On a certain occasion the Exalted One addressed the monks, saying:

"Monks."

"Yes, Lord," replied those monks to the Exalted One.

The Exalted One said this:

"Monks, there are these three forms of training.

What three?

The training in the higher morality,
that in the higher thought
and that in the higher insight.

 

§

 

And what, monks, is the training in the higher morality?

Herein a monk lives virtuous,
restrained with the restraint of the obligations;
proficient in following the practice of right conduct
he sees danger in the slightest faults:
he takes up and trains himself
in the rules of morality.

This is called
'the training in the higher morality.'

And what, monks, is the training in the higher thought?

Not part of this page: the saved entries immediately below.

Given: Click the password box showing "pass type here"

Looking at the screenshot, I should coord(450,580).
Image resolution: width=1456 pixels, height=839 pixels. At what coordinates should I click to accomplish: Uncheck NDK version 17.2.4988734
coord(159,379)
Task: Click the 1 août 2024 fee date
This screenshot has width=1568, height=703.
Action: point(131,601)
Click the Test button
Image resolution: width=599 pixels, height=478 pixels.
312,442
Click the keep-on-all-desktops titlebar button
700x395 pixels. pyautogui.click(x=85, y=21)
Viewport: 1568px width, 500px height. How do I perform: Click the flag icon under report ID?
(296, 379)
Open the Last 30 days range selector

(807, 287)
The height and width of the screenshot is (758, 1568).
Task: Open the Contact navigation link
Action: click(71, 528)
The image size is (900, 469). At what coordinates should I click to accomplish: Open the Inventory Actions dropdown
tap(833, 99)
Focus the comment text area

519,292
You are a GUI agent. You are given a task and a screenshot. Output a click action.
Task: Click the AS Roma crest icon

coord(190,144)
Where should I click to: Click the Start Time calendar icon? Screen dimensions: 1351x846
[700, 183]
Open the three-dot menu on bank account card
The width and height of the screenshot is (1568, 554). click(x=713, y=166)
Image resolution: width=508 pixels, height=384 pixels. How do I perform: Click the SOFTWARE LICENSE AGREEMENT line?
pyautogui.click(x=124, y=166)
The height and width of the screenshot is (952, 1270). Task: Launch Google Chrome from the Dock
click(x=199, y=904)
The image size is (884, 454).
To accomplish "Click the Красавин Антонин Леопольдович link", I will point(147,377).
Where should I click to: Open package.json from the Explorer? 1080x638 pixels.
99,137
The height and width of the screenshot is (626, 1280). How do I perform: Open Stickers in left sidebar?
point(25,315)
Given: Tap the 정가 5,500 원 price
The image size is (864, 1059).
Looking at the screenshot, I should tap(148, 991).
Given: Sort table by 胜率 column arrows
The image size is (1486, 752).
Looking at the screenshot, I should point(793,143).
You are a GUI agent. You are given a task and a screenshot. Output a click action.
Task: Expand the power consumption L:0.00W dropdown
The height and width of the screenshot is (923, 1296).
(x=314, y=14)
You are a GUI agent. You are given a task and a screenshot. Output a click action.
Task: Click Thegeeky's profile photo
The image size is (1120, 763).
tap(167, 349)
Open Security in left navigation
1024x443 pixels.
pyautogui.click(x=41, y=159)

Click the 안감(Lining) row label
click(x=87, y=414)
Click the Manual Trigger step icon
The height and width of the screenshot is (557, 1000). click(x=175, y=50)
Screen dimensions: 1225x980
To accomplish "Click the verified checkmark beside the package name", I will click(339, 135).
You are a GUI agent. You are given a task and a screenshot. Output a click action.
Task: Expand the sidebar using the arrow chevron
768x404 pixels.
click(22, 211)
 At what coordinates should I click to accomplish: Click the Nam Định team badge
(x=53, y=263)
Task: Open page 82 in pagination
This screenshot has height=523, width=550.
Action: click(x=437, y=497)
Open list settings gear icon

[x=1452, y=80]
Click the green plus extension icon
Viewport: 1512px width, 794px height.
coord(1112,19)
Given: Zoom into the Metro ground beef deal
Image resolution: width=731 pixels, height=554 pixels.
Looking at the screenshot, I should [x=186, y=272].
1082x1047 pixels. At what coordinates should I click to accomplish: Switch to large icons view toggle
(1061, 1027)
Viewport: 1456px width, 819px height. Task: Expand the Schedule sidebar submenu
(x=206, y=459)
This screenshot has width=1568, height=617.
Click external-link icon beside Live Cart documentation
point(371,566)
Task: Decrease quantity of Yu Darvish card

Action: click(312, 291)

Herein a monk, remote from sensual desires,
aloof from unprofitable states of mind,
enters on the first musing
which is accompanied by thought directed and sustained,
born of seclusion,
zestful and easeful,
and abides therein.

Then, by calming down thought directed and sustained,
he enters on that inward calm,
that single-minded purpose,
apart from thought directed and sustained,
born of mental balance,
zestful and easeful,
which is the second musing,
and abides therein.

Then by the fading out of zest
he becomes balanced
and remains mindful and composed,
and experiences with the body
that happiness of which the Ariyans aver:

'The balanced, thoughtful man lives happily,'

and he enters on the third musing
and abides therein.

Then, by rejecting pleasure and pain alike,
by the coming to an end
of the joy and sorrow which he had before,
he enters and abides in the fourth musing,
free of pain and free of pleasure,
a state of perfect purity
of balance and equanimity.

This is called
'the training in the higher thought.'

And what, monks, is the training in the higher insight?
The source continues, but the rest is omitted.